Con las guitarras se cagan en dios y con el tono de voz le dan gracias por la vida que les ha tocado vivir. Bofetadas con los trastes y caricias con las cuerdas vocales. Lo han hecho toda la vida y lo repiten en Blood & Candy, que acaban de sacar a la luz. 17 años después del Frosting on the Beater y estos chicos siguen sacando discazos, o al menos a mí me sigue interesando el rumbo que llevan marcado desde que zarparon.

Y todavía, de vez en cuando, el bueno de Jon Auer –sudadera de capucha, media melena cortada en dos por lo que ya empieza a ser un generoso cortafuegos, papada abundante, blanco como la noche, adorable y aterrador, lo mismo te compone un temazo que empieza a disparar a discreción desde la ventana de su casa- se pone a puntear. Eleva el mástil de su Gibson al cielo como si el escenario fuese un barco en el que casi nadie quiso embarcar y entra en trance… y a veces aún crea instantes en los que realmente merece la pena estar así, una cuarta por encima del suelo.

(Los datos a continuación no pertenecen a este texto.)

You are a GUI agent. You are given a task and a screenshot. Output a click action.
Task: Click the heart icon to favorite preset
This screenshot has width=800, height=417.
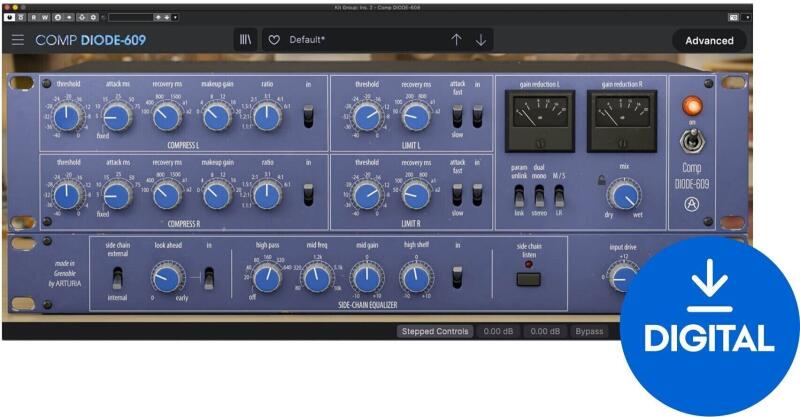tap(274, 40)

Y el viaje que propone este navío sigue siendo el mismo que ha hecho desde que estos dos lobos de mar botaran su barco estrellando un Fracaso en su casco. Un crucero por mares tranquilos, agradables vientos salados en la cara, vistas tan infinitas como evocadoras. Y después por tormentas rizadas, abismos y crestas como dientes de sierra. Cambios de ritmo como ataques de epilepsia, como ataúdes de alfileres, como goles en el descuento…

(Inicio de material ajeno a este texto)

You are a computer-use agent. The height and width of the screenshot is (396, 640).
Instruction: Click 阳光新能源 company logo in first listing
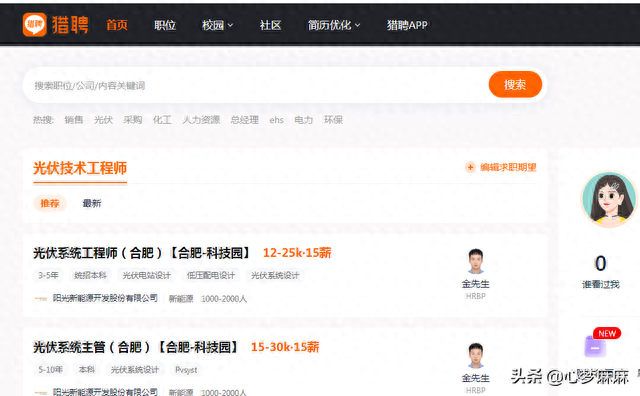click(x=41, y=298)
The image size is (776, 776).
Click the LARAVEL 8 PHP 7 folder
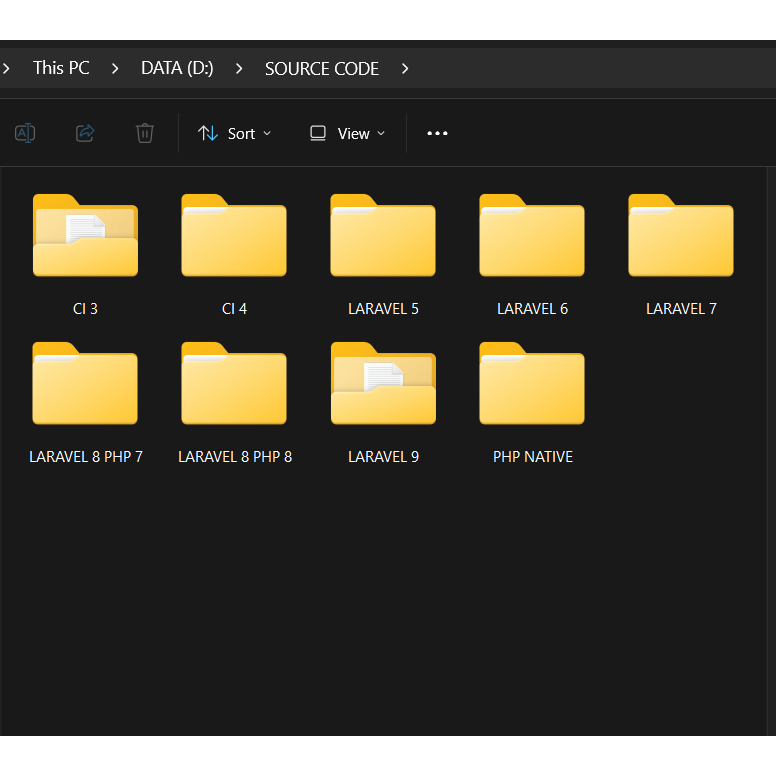85,385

No se cansan los Posies de los escenarios. Llevan tanto tiempo navegando por tantos, en tantos lugares, que ya no le tienen miedo al naufragio. Otean el horizonte, charlan entre ellos del estado del mar, se hacen bromas como agradables marineros aburridos. Conocen tan bien este mundo que aunque no quisieran seguirían disfrutando. Capaces de repetir un tema sin que nadie se lo pida sencillamente porque no se han quedado a gusto con cómo ha salido. Y siguen consiguiendo que todos los peces nos quedemos muy quietos, saltando y bailando, de acuerdo, pero muy quietos en el fondo, sin perder de vista ni uno solo de los gestos que nos regalan. Y no pretenden pescarnos. No se molestan si nos vamos unos años a echarle un ojo a otros barcos que pasen cerca, o viajando hasta el fondo a admirar lo que queda de otros pecios. Porque saben que al final siempre volvemos. Siempre que sigan haciendo lo que saben hacer, porque es muy fácil disfrutar de esa cosa que los Posies hacen que es cantar tan bien que duele.